***** Given data *****

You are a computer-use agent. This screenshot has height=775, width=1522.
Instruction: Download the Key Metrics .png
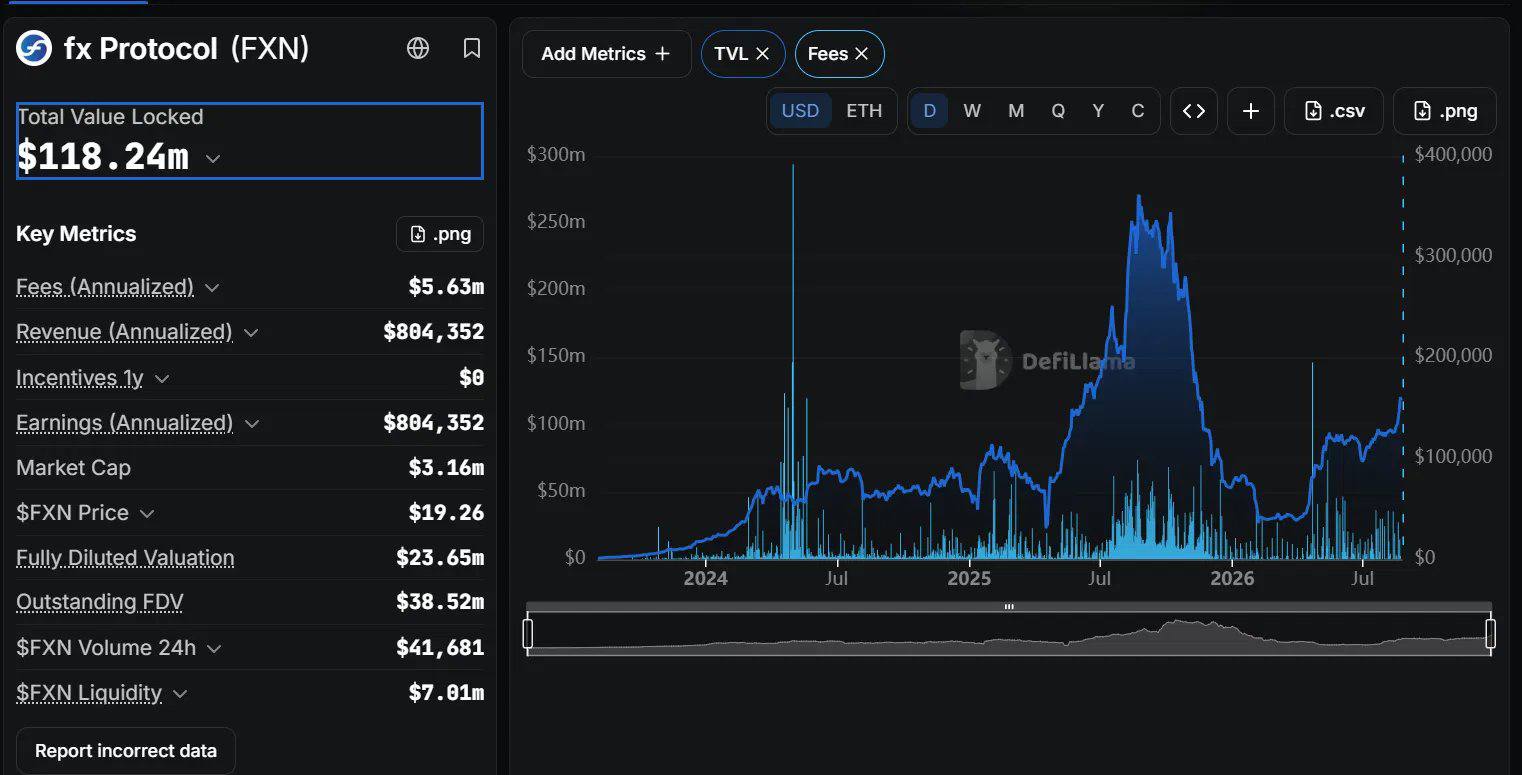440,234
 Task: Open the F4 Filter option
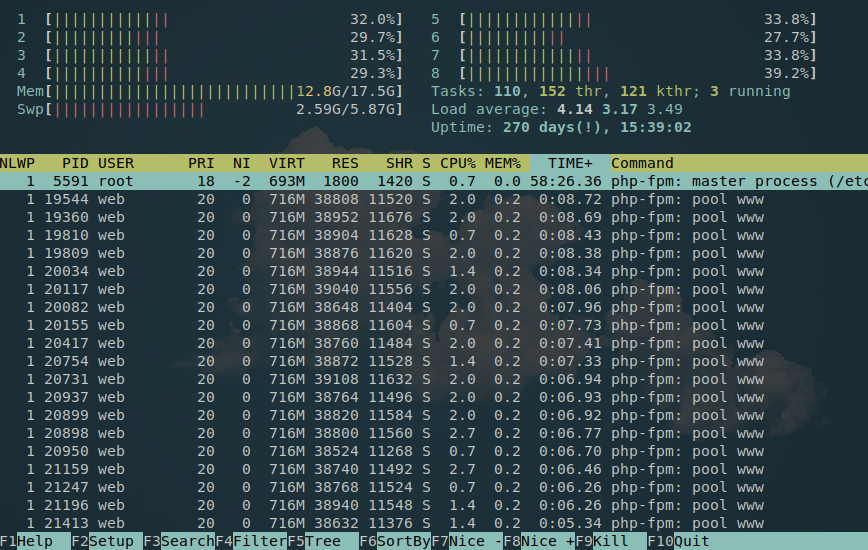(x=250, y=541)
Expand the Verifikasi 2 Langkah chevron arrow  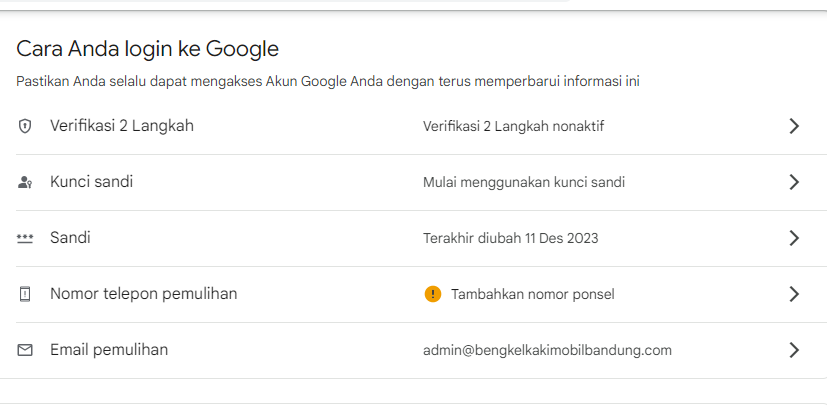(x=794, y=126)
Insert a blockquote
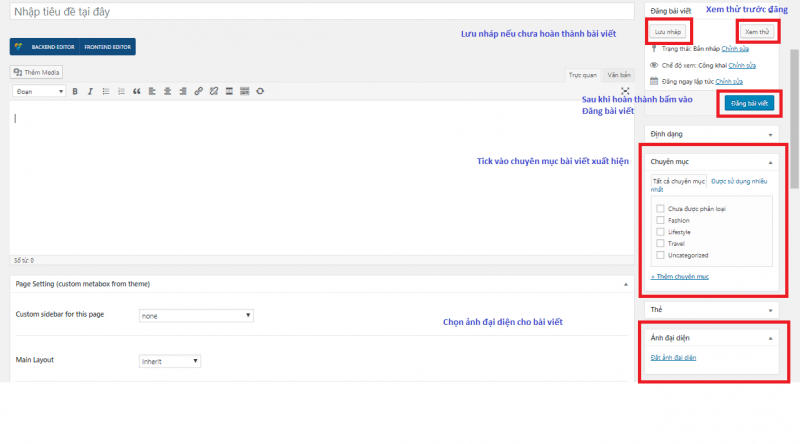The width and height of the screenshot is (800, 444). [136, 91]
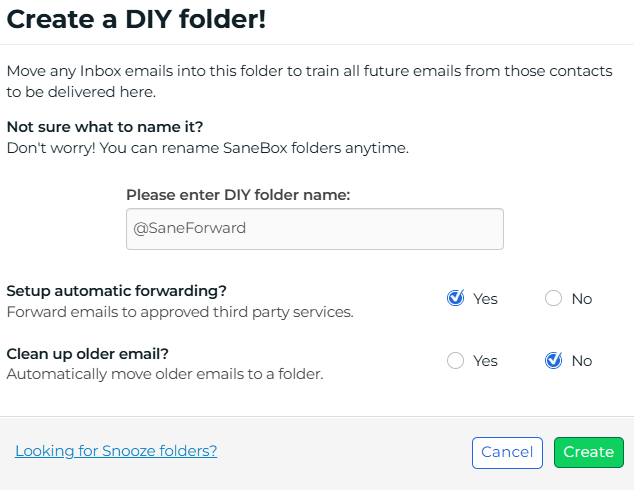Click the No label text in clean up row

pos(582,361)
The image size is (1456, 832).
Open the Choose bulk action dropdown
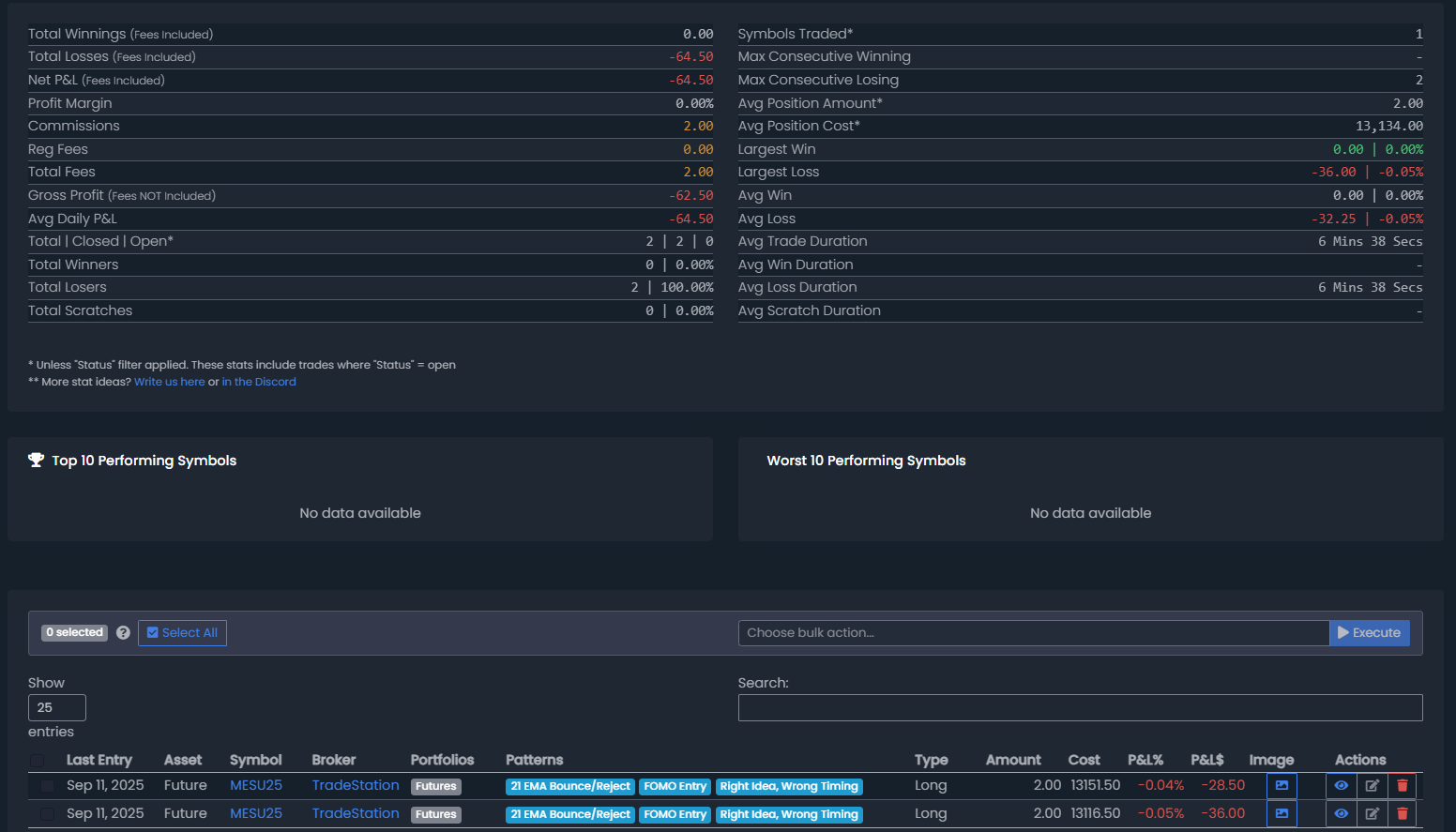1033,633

*****

- _Instructions to follow_: Lay out the lines as a JSON list of strings, one string per line, beginning at the line that contains "Insert a blockquote" and continuing through the last line of the items. Omit blank lines and the pictures.

- _Task response_:
[
  "Insert a blockquote",
  "The width and height of the screenshot is (800, 444). [136, 91]",
  "Click the No label text in clean up row",
  "pos(582,361)",
  "The image size is (1456, 832).",
  "Open the Choose bulk action dropdown",
  "1033,633"
]